Supplied information:

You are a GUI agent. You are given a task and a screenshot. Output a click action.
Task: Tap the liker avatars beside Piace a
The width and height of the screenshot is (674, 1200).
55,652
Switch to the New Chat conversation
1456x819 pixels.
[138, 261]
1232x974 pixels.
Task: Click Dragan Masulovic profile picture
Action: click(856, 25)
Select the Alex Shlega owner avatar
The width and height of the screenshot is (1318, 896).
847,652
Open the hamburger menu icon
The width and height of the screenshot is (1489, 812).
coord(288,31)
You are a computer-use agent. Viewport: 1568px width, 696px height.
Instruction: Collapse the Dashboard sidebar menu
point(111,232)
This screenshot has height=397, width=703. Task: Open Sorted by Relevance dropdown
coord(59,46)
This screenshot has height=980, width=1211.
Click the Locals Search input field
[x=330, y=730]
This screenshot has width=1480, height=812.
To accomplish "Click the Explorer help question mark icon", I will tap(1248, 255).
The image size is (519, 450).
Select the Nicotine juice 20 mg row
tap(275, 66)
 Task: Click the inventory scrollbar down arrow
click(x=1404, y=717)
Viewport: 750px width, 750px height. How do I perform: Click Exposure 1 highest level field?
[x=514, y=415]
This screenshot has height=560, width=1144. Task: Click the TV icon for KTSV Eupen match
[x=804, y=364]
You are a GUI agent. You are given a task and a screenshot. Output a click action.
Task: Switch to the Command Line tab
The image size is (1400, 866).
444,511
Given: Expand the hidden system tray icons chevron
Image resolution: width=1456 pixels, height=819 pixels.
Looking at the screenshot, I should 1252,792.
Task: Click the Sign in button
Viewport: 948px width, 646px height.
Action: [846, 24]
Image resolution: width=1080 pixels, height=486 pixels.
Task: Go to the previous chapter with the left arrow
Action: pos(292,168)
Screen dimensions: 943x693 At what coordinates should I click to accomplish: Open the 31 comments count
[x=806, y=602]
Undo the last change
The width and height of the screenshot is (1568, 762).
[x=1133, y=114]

Task:
Rewrite the records above as a numbered list, leaving out any blank lines.

Reply:
1. You are a GUI agent. You are given a task and a screenshot. Output a click action.
2. Task: Tap the liker avatars beside Piace a
3. The width and height of the screenshot is (674, 1200).
4. 55,652
5. Switch to the New Chat conversation
6. 1456x819 pixels.
7. [138, 261]
8. 1232x974 pixels.
9. Task: Click Dragan Masulovic profile picture
10. Action: click(856, 25)
11. Select the Alex Shlega owner avatar
12. The width and height of the screenshot is (1318, 896).
13. 847,652
14. Open the hamburger menu icon
15. The width and height of the screenshot is (1489, 812).
16. coord(288,31)
17. You are a computer-use agent. Viewport: 1568px width, 696px height.
18. Instruction: Collapse the Dashboard sidebar menu
19. point(111,232)
20. This screenshot has height=397, width=703. Task: Open Sorted by Relevance dropdown
21. coord(59,46)
22. This screenshot has height=980, width=1211.
23. Click the Locals Search input field
24. [x=330, y=730]
25. This screenshot has width=1480, height=812.
26. To accomplish "Click the Explorer help question mark icon", I will tap(1248, 255).
27. The image size is (519, 450).
28. Select the Nicotine juice 20 mg row
29. tap(275, 66)
30.  Task: Click the inventory scrollbar down arrow
31. click(x=1404, y=717)
32. Viewport: 750px width, 750px height. How do I perform: Click Exposure 1 highest level field?
33. [x=514, y=415]
34. This screenshot has height=560, width=1144. Task: Click the TV icon for KTSV Eupen match
35. [x=804, y=364]
36. You are a GUI agent. You are given a task and a screenshot. Output a click action.
37. Task: Switch to the Command Line tab
38. The image size is (1400, 866).
39. 444,511
40. Given: Expand the hidden system tray icons chevron
41. Image resolution: width=1456 pixels, height=819 pixels.
42. Looking at the screenshot, I should 1252,792.
43. Task: Click the Sign in button
44. Viewport: 948px width, 646px height.
45. Action: [846, 24]
46. Image resolution: width=1080 pixels, height=486 pixels.
47. Task: Go to the previous chapter with the left arrow
48. Action: pos(292,168)
49. Screen dimensions: 943x693 At what coordinates should I click to accomplish: Open the 31 comments count
50. [x=806, y=602]
51. Undo the last change
52. The width and height of the screenshot is (1568, 762).
53. [x=1133, y=114]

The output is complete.